→ **Tareas por realizar**:
A) Transcriba de nuevo el tramo del relato sobre el Dr. Plinio desde "El día 2 de" hasta "su malestar físico.", ambos incluidos, y renombre "automóvil" como "coche".
B) Indique si cada una de las siguientes afirmaciones concuerda con el relato sobre el Dr. Plinio. Responda sí o no y cite literalmente las palabras del relato que lo deciden.
(i) El 2 de diciembre de 1967 el Dr. Plinio impartió a sus discípulos la conferencia semanal de costumbre.
(ii) Al día siguiente le llevaron la sagrada comunión.
(iii) En los días siguientes la fiebre pasó de los 39 ºC.
C) Prosiga el relato sobre la enfermedad del Dr. Plinio a partir de su última oración.

→ **Fragmento del texto**:
Una gracia que marca la vida

En una circunstancia extrema, Nuestra Señora quiso confirmarle al Dr. Plinio su maternidad y predilección, a fin de prepararlo para todos los reveses y luchas que aún tendría que librar el resto de su vida.

El día 2 de diciembre de 1967, el Dr. Plinio canceló la habitual conferencia semanal que les daba a sus discípulos; y sólo salió por la tarde, para comulgar en el santuario del Sagrado Corazón de Jesús. Cuando se bajó del automóvil, nos sorprendió verlo andando con auxilio de un bastón y calzando en el pie derecho una simple zapatilla. Su fisonomía estaba muy abatida. Sin embargo, con su invariable finura, evitaba que quienes lo saludaban notaran nada de su malestar físico.

Al día siguiente, domingo, no se encontraba con fuerzas para salir de casa a fin de cumplir el precepto, y le llevaron la sagrada comunión. Una persona, que tuvo la oportunidad de estar con él por la mañana y por la tarde, contó que le impresionó la elevada temperatura de su mano cuando le saludó. Los días siguientes, la fiebre superaría los 39 ºC. A pesar de ello, mantenía inalterable amenidad, nobleza y distinguidos modales, tal como lo había aprendido de su extremosa madre, Dña. Lucilia.

Las narraciones que, tiempo después, él mismo hizo, revelan la enorme prueba que enfrentó en aquella ocasión:

«Cuando me apareció esa especie de absceso, [en el pie derecho], inmediatamente recordé el pensamiento que tuve mientras veía el documental1; percibía que algo disparatado me estaba ocurriendo. Me vi obligado a quedarme en casa unos días, pero empeñándome todo lo posible para que mi madre no se diese cuenta de nada. Mi penoso caminar sólo se hacía posible con el auxilio de unos apoyos».

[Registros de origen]

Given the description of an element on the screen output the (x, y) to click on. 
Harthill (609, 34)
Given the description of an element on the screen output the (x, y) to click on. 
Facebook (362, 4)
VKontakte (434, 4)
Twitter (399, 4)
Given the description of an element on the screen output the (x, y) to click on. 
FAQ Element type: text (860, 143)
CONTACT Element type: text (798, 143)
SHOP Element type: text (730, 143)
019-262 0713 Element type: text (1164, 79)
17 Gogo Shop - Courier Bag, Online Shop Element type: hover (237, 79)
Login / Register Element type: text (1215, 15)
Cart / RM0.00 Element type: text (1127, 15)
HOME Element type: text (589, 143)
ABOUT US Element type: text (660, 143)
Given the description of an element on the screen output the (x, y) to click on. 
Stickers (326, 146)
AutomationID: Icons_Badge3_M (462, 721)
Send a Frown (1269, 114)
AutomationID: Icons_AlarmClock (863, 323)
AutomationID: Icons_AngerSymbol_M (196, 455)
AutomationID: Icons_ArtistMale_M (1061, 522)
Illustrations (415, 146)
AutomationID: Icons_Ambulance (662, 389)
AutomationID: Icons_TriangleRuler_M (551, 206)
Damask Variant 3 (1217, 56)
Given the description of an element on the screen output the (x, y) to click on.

→ **Respuestas por tarea**:
A)
El día 2 de diciembre de 1967, el Dr. Plinio canceló la habitual conferencia semanal que les daba a sus discípulos; y sólo salió por la tarde, para comulgar en el santuario del Sagrado Corazón de Jesús. Cuando se bajó del coche, nos sorprendió verlo andando con auxilio de un bastón y calzando en el pie derecho una simple zapatilla. Su fisonomía estaba muy abatida. Sin embargo, con su invariable finura, evitaba que quienes lo saludaban notaran nada de su malestar físico.

B)
(i) No: «el Dr. Plinio canceló la habitual conferencia semanal que les daba a sus discípulos».
(ii) Sí: «no se encontraba con fuerzas para salir de casa a fin de cumplir el precepto, y le llevaron la sagrada comunión».
(iii) Sí: «Los días siguientes, la fiebre superaría los 39 ºC».

C)
De hecho, la mañana del día siguiente, lunes, el Dr. Plinio recurrió a los médicos y se vio introducido en un túnel, a primera vista, sin salida. Los resultados de las pruebas del laboratorio revelaron una grave crisis de diabetes. Le fue prescrito un reposo absoluto, una dieta estricta, medicamentos y control glucémico para combatir rápidamente los trastornos orgánicos producidos por la enfermedad. No obstante, quedaba un problema no menos trágico: la gangrena en el pie derecho.

Las primeras curas fueron hechas por los médicos en la propia residencia del Dr. Plinio. Después llamaron a un especialista, quien concluyó que era necesaria una urgente cirugía para acabar con esa grave infección.

Esa misma noche, con los debidos cuidados, fue trasladado al Hospital Sirio-Libanés, donde fue operado. Allí permanecería unos días de convalecencia.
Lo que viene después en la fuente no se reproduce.